Segundo um relatório deste mês da Organização para a Cooperação e Desenvolvimento Econômico (OCDE), a desigualdade de renda em Portugal é a maior na Europa. Sociólogos e grupos de bem-estar social temem que o orçamento de austeridade do ano que vem, o mais duro na memória viva, juntamente com o desemprego recorde e uma contração econômica, aumentarão ainda mais a desigualdade.
Um novo estudo para a Comissão Europeia, feito pelo Instituto de Pesquisa Social e Econômica do Reino Unido, diz que as medidas de austeridade implantadas em Portugal em 2010 foram “claramente regressivas”, obrigando as famílias mais pobres a abrir mão de uma parcela maior de sua renda disponível do que os lares mais ricos.
O trabalho de sociólogos portugueses, apoiado por dados da OCDE, mostra que Portugal obteve um progresso considerável na redução de sua desigualdade de renda de 2004 até o início da crise econômica global, em 2008. Agora cresce a preocupação de que a austeridade está revertendo a tendência.
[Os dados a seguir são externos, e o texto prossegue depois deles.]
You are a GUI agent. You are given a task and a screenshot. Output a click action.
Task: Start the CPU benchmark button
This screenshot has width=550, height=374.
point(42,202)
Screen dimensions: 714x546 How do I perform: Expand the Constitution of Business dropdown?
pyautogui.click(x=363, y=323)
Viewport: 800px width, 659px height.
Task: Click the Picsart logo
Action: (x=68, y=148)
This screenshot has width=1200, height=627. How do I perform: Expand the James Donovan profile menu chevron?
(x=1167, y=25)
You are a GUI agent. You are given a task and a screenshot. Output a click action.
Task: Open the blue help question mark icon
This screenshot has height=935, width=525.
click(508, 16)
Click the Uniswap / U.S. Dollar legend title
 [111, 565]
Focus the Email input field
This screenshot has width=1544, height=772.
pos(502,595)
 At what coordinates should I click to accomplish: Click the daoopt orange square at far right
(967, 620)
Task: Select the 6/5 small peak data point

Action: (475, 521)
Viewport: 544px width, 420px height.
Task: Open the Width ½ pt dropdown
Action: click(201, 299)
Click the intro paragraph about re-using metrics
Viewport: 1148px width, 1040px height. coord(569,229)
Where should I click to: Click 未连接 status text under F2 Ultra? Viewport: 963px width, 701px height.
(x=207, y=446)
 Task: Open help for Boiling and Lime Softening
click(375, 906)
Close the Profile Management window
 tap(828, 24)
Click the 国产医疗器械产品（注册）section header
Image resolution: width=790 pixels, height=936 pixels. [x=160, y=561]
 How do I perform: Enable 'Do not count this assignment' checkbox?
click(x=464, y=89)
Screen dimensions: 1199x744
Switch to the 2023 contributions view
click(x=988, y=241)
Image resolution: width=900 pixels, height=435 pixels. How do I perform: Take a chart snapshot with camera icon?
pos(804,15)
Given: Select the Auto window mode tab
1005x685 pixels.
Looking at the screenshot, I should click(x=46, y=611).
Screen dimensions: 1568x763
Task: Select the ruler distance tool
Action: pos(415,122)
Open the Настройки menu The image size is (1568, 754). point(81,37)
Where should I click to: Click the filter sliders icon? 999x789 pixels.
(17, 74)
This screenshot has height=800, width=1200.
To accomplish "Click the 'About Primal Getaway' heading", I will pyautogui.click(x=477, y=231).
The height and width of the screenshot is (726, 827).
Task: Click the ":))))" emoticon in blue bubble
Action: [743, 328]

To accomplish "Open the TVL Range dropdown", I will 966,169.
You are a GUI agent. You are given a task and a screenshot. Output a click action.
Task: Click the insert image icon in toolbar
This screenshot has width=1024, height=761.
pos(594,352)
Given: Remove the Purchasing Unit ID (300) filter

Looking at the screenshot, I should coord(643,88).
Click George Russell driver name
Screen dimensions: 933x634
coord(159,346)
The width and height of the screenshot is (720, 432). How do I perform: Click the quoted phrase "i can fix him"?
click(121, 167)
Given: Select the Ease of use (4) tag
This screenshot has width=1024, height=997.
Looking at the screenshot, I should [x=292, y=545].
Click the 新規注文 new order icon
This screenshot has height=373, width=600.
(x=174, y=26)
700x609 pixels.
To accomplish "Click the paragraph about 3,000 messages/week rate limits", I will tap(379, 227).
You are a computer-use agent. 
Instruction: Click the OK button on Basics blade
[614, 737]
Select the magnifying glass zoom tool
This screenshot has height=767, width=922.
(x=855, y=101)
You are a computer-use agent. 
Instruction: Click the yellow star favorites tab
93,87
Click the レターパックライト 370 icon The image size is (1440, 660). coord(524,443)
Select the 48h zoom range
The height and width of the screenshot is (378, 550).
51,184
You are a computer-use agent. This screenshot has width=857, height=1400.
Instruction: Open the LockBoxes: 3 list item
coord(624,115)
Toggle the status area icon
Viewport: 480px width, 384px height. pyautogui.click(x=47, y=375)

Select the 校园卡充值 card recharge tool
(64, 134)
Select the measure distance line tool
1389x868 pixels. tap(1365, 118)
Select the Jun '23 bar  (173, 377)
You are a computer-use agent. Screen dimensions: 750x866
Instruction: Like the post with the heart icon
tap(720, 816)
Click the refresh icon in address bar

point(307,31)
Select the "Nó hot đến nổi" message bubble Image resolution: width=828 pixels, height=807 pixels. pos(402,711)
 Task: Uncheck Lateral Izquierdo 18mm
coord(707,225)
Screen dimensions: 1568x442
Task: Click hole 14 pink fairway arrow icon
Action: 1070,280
“Eu acho que a esta altura no ano que vem, a desigualdade em Portugal será ainda maior do que hoje”, diz António Barreto, um sociólogo proeminente que tem investigado as causas da desigualdade de renda do país há vários anos.
“Grande parte do dano provavelmente será causado pelos planos para aumentar os limites que qualificam para a renda mínima, o auxílio-desemprego e outros benefícios sociais.”
A maior preocupação é que a restrição aos benefícios e o aumento dos impostos criará o que as organizações de bem-estar social já chamam de “novos pobres”, pessoas que ganham marginalmente mais para terem direito aos benefícios sociais e isenções de impostos, mas não o suficiente para pagarem seus financiamentos imobiliários ou o aumento dos custos de saúde e educação.
“Esse é um risco muito sério para Portugal”, diz Isabel Jonet, que dirige o Banco Alimentar Contra a Fome, uma organização voluntária que distribui alimentos doados por meio de organizações de bem-estar social por todo o país. “Essa classe poderá vir a sofrer mais do que aqueles oficialmente abaixo da linha de pobreza, porque não se qualificam para o apoio social que precisam.”
Os benefícios sociais em Portugal ficam frequentemente abaixo do necessário para subsistência, diz Jonet. “Mais de 1 milhão de idosos recebem pensões de menos de 280 euros por mês”, ela diz. “Não dá para sobreviver com isso. Um indivíduo que ganha apenas 620 euros por mês é considerado de classe média para fins tributários, de modo que não tem direito à maioria dos benefícios.”
Barreto considera a desigualdade em Portugal atribuível em parte a uma alta concentração de propriedade de imóveis e um setor público excessivamente grande, que é tanto “gordo demais quanto fraco demais”. Isso significa que lobbies bem-organizados de médicos, juízes ou professores têm o poder de ficar com “uma fatia maior do bolo”.
Segundo números da OCDE, os professores portugueses ganham menos do que a média europeia em termos absolutos, aproximadamente a média quando corrigido por paridade de poder aquisitivo, porém mais do que a maioria dos professores europeus como parcela da renda nacional.
Durante uma manhã em “O Companheiro”, Sílvia Moço, uma jovem funcionária de bem-estar social, já tinha lidado com cinco casos urgentes de pessoas necessitando de alimento ou abrigo.
“Nossa meta principal é ajudar as pessoas a voltarem a trabalhar”, ela diz. “Porém mais famílias estão pedindo ajuda a cada semana.”